When the journalist attempted to interview 45-year-old Ibrahim Ali Zeng, a returnee teacher from Sudan, he surprised everyone. Without waiting for a question, he unfolded a handwritten speech from his pocket and began reading:
“We thank the Ministry of General Education and Instruction.
We thank Save the Children for supporting refugees and returnees with intensive English language training.
We started three months of training with 50 teachers from 10 schools.
We learned vocabulary, grammar, lesson plans, and presentation.
We want to teach children to be kind, to be honest, and to use time wisely.
Most importantly, we want to teach them love, because love makes life meaningful.”
He ends his speech smiling proudly, confident, transformed.
“When I came from Sudan, English was hard,” he says later. “But now I can teach without any challenge.”
Save the Children: “The gap is real, we are trying to close it”
Barnaba Bol Yak, Save the Children’s Education Officer in Renk, says the issue is structural, not individual.

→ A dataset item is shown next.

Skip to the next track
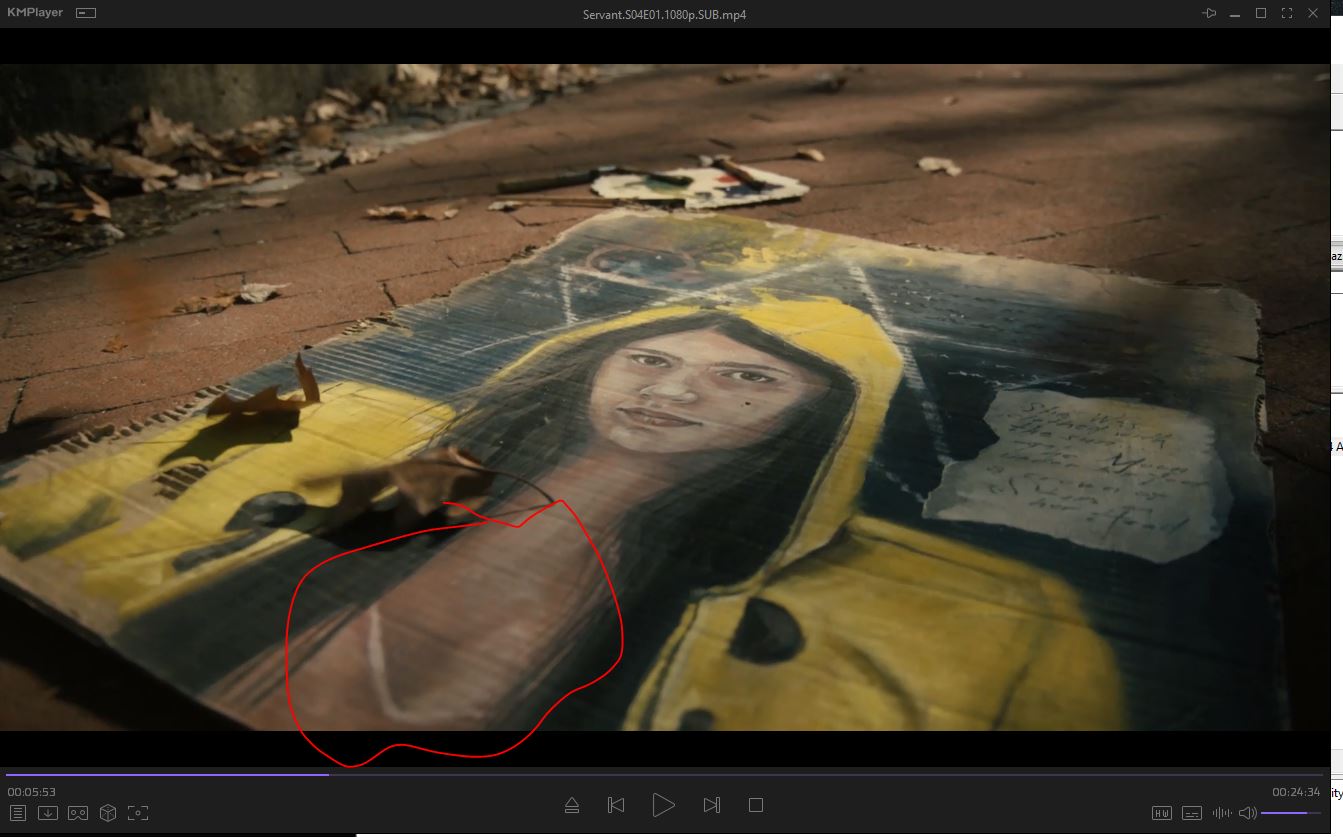The height and width of the screenshot is (837, 1343). click(x=711, y=805)
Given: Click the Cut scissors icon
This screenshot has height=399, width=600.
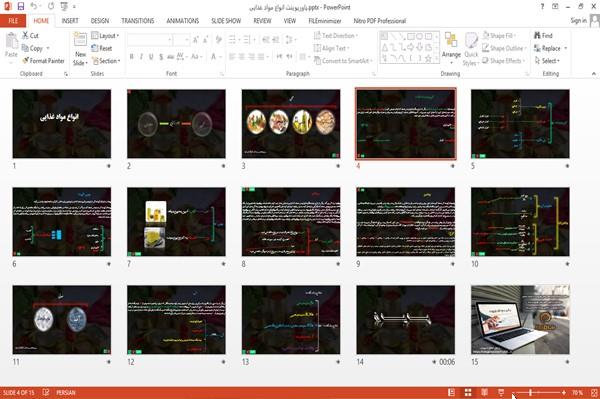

“Most returnee teachers were educated in Sudan, where English wasn’t the language of instruction,” he explains. “When they return, the language gap becomes clear.”
Save the Children, through Education Cannot Wait, supports teachers with intensive English refresher courses, classroom-English sessions, practical teaching demonstrations, lesson planning guides, and materials for temporary learning spaces.
“We see better classroom participation because children understand instructions,” Barnaba says. “Teachers are more confident.”
But he warns: “Continuity is the key. If trainings stop, the progress stops.”
Across Renk, teachers are learning English one grammar rule at a time. Students are patient, hopeful. And in every classroom, the same quiet battle continues a fight not against failure, but for understanding.
Because here, language is not just a barrier. It is the future itself.